Understanding Name Queries

Because Windows Vista’s dual-layer TCP/IP stack means that both IPv4 and IPv6 are enabled by default, DNS name lookups by Windows Vista client computers can involve the use of both A and AAAA records. (This is true only if your name servers support IPv6, which is the case with the DNS Server role for Windows Server 2003.) By default, the DNS client component on Windows Vista uses the following procedure when performing a name lookup using a particular interface:

  1. The client computer checks to see if it has a non-link-local IPv6 address assigned to the interface. If it has no non-link-local addresses assigned, the client sends a single name lookup to the name server to query for A records and does not query for AAAA records. If the only non-link-local address assigned to the interface is a Teredo address, the client again does not query for AAAA records. (The Teredo client in Windows Vista has been explicitly built not to automatically perform AAAA lookups or register with DNS to prevent overloading of DNS servers.)

  2. If the client computer has a non-link-local address assigned to the interface, the client sends a name lookup to query for A records.

    1. If the client then receives a response to its query (not an error message), it follows with a second lookup to query for AAAA records.

    2. If the client receives no response or receives any error message (except for Name Not Found), it does not send a second lookup to query for AAAA records.

Understanding Name Registration

DNS servers running Windows Server 2003 can dynamically register both A and AAAA records for Windows Vista client computers. Dynamic registration of DNS records simplifies the job of maintaining name resolution on networks running the Active Directory directory service. When a Windows Vista client computer starts up on a network, the DNS Client service tries to register the following records for the client:

  • A records for all IPv4 addresses assigned to all interfaces configured with the address of a DNS server

  • AAAA records for all IPv6 addresses assigned to all interfaces configured with the address of a DNS server

  • PTR records for all IPv4 addresses assigned to all interfaces configured with the address of a DNS server

Note

AAAA records are not registered for link-local IPv6 addresses that have been assigned to interfaces using address autoconfiguration.

§ **Extracted information**
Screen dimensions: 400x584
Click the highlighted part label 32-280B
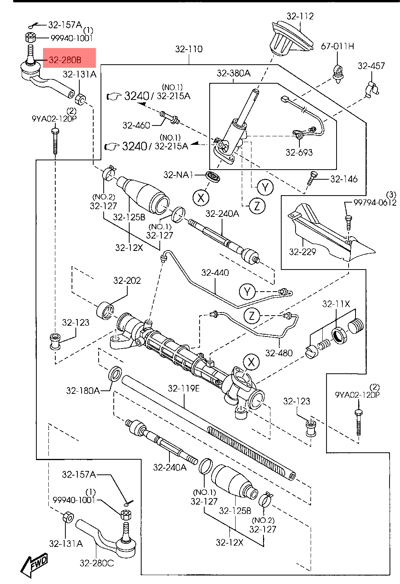(x=65, y=60)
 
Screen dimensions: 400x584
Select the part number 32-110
(x=189, y=49)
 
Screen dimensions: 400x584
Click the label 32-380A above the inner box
(x=234, y=73)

§ **Your assignment**
According to the Windows Vista DNS text, why was the Teredo client built not to perform AAAA lookups automatically? The listing has no connection to the text about Windows Vista DNS.

§ **Written solution**
To prevent overloading of DNS servers.